Medical dispute spreads to the countryside

By Xin Zhiming (chinadaily.com.cn) Updated: 2014-08-01 09:28

Medical dispute spreads to the countryside

People playing the role of relatives of a patient in a simulation exercise at the entrance of a hospital building, shout and unfold banners, and clash with other participants playing the role of police and doctors, in Laohekou city of Central China's Hubei province, on March 19. The drill was initiated by the hospital and local police.[Photo/icpress.cn]

Disputes between patients and hospital staff have been making headlines in China in recent years, but mostly in the cities. Now, however, this hard-to-cure illness has spread to the countryside.

In this case, a local doctor was asked to go see a patient in a village in Shanyang county, Shaanxi province, in late June. While the doctor was treating the patient, he suddenly lapsed into a coma and died soon after, according to cn-healthcare.com, a Chinese-language health website.

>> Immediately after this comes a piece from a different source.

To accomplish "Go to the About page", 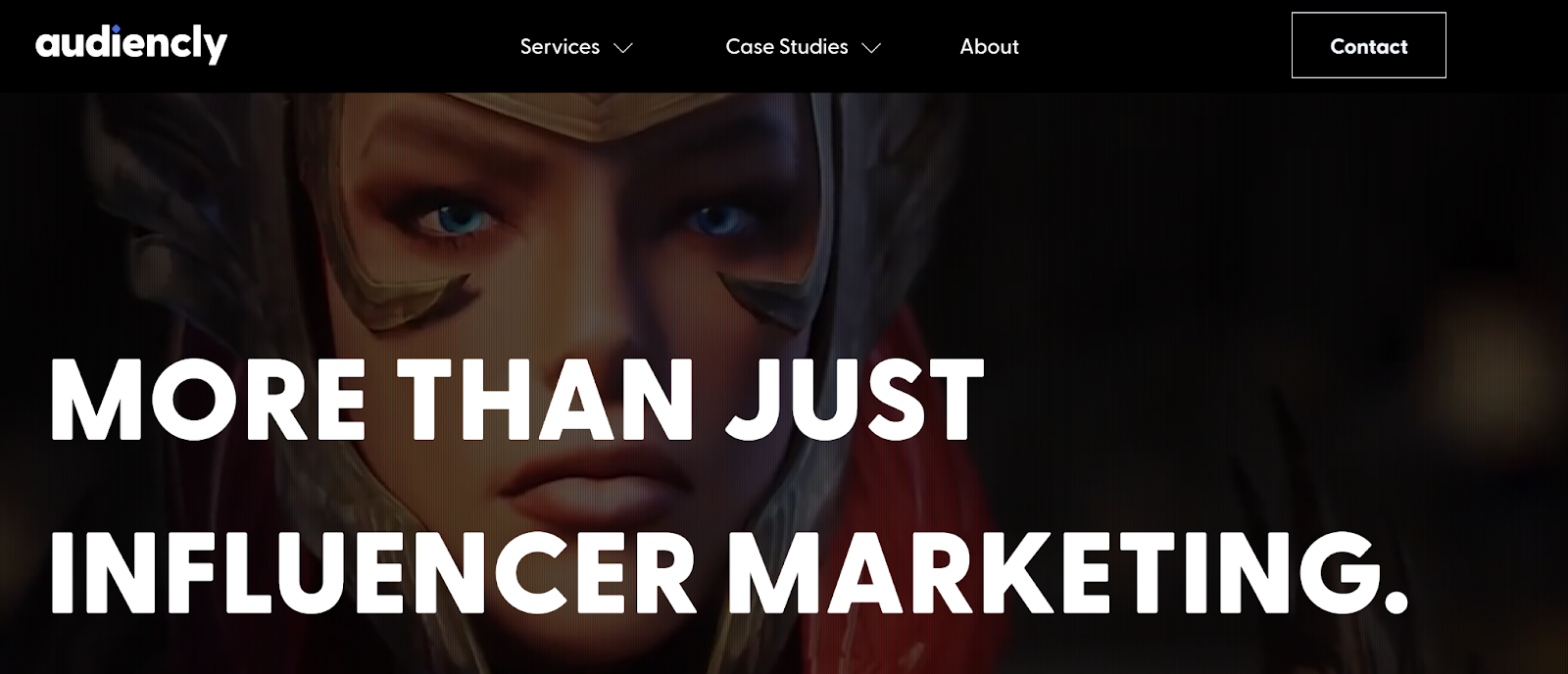I will (x=989, y=46).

Families of the dead patient said that the doctor should pay 710,000 yuan ($114,500) in compensation, then the local government intervened, and an agreement was reached whereby the doctor would pay 200,000 yuan, although there had been no investigation of whether he was to blame for the death.

Leaving aside the fact that the compensation was about 10 times the doctor’s annual salary, the absurdity of he having to pay without an investigation to prove malfeasance was too much.

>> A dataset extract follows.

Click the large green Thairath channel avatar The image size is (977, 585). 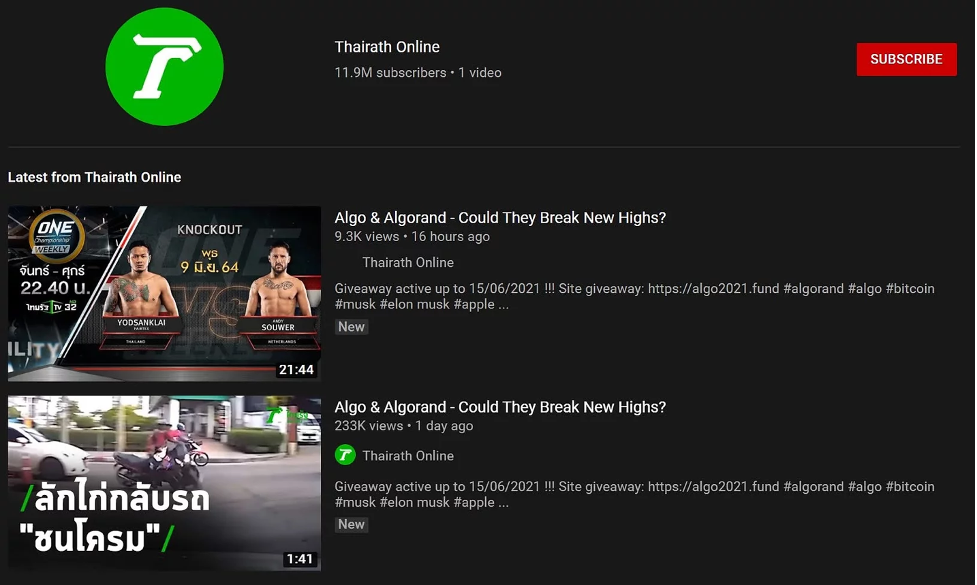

Nonetheless, the case is fairly typical of some Chinese doctor-patient disputes and it seems that the situation is worsening. In many cases, the hospital is asked to pay compensation before it has been proven responsible. If it refuses, the patient will use various means, such as disrupting normal hospital operations or appealing to higher medical authorities, to force the hospital to give in. The local government, which fears the dispute could affect social order, may also pressure it to agree to the patient’s demand.

And when these disputes are settled through coercion, the doctors often feel wronged. They feel even more wronged in the few cases where a patient or the family kill the doctor, something that has been cropping up in recent years.

The patient, meanwhile, may also feel that they’re in a disadvantageous position when they face the doctor and many attribute high medical costs to over-prescribed medicines. In any case, if a dispute arises, they don’t trust the local adjudicator in the dispute, and argue that the person could favor the hospital and doctor since the two have a similar education and professional background and may be in cahoots with each other.

These soured patient-doctor relations could harm the interest of the patient and to avoid a dispute, the doctors will call for more medical checks before reaching a conclusion and use the best — often the most expensive — treatment to defend themselves if a dispute arises. The patient bears the costs.